La Corte di Cassazione (sesta sezione penale) ha confermato e reso definitiva l'assoluzione decisa dal Tribunale di Trapani nei confronti di una donna alcamese di 44 anni accusata di oltraggio a pubblico ufficiale. Una sentenza, depositata lo scorso 30 giugno, che ha innescato un dibattito a livello nazionale poiché fissa dei paletti in merito al rapporto tra l'oltraggio al pubblico ufficiale, la particolare tenuità del fatto e le qualifiche funzionali degli appartenenti alla Polizia Locale.

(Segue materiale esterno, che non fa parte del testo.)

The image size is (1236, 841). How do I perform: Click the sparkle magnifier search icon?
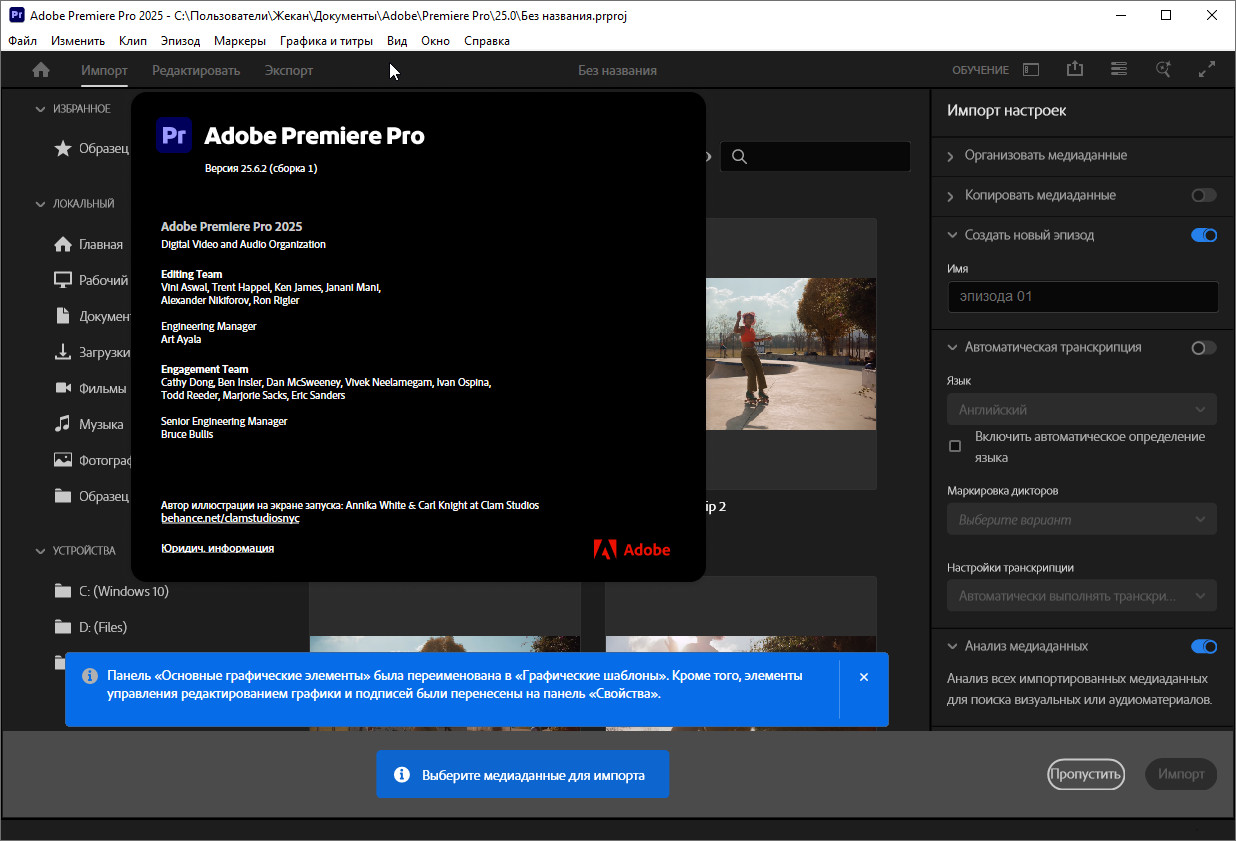1163,70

Ma andiamo con ordine. Il tribunale di Trapani ha assolto la 44enne per particolare tenuità del fatto. La vicenda è nata dalla contestazione, da parte di tre vigili urbani di Alcamo, di un'infrazione al codice della strada per sosta vietata di un veicolo. La proprietaria del mezzo ha reagito malamente e si è rifiutata di esibire il proprio documento di riconoscimento. Ne è scaturita una denuncia per oltraggio e il conseguente processo. La donna è stata assolta e la Cassazione, a seguito di ricorso presentato dalla procura trapanese e dai tre vigili urbani, pp.oo. costituite parti civili, ha confermato la sentenza.

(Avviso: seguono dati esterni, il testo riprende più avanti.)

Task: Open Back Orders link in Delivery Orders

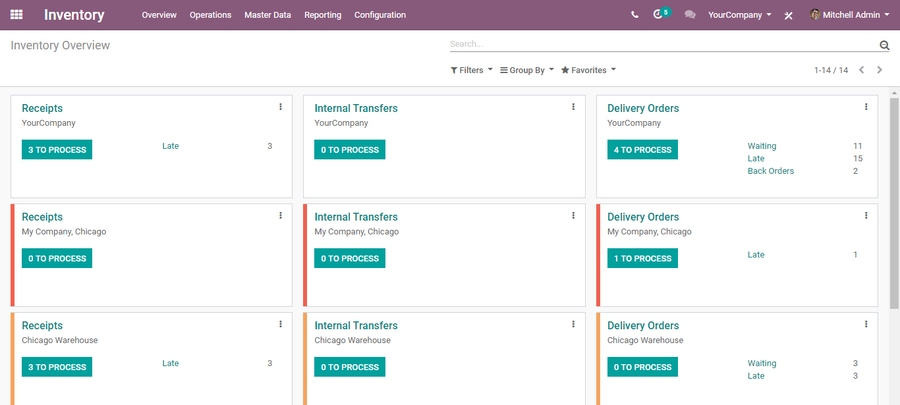Action: coord(770,171)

La sentenza della Cassazione è importante perché stabilisce l'applicabilità della "particolare tenuità del fatto" a determinati casi di oltraggio a pubblico ufficiale, fattispecie per la quale invece la legge ne esclude la configurabilità. Secondo la Suprema Corte, dunque, l'ipotesi di cui all'art. 131 bis c.p. può essere riconosciuta allorquando l'oltraggio sia rivolto al pubblico ufficiale che in quel momento non stia svolgendo funzioni di polizia giudiziaria o di pubblica sicurezza, ma di polizia amministrativa o stradale, come nel caso alcamese, nel quale, i Vigili venivano "offesi" mentre accertavano una sosta vietata.

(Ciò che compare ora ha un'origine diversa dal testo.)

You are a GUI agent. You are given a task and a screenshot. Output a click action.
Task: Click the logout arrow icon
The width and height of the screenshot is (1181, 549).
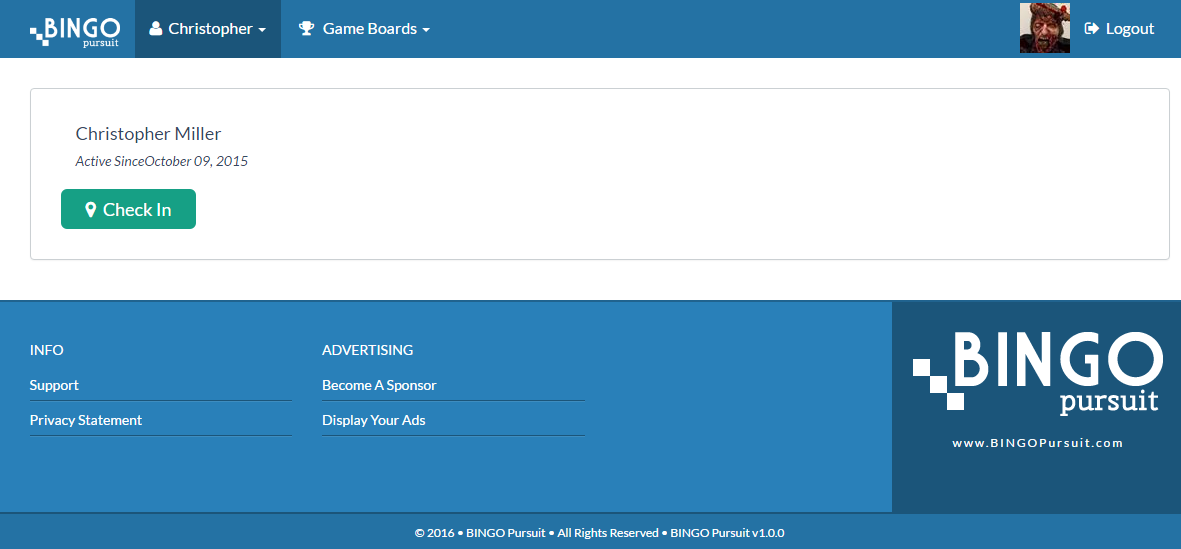pyautogui.click(x=1092, y=29)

Nella sentenza della Suprema Corte, inoltre, viene affermato che "con riguardo ai soggetti appartenenti alla polizia municipale, le qualifiche di agenti di pubblica sicurezza o di polizia giudiziaria non derivano automaticamente dallo svolgimento del servizio di polizia locale, ma presuppongono il ricorrere delle condizioni previste dalla disciplina di settore". E, dunque, "in relazione al delitto di oltraggio commesso in danno di appartenenti alla polizia municipale, il divieto di applicazione della causa di non punibilità per la particolare tenuità del fatto opera, con riguardo al delitto di oltraggio a pubblico ufficiale commesso in danno di un appartenente alla polizia municipale, nel solo caso in cui quest’ultimo stia svolgendo, al momento del fatto, funzioni di ufficiale o di agente di polizia giudiziaria o di agente di pubblica".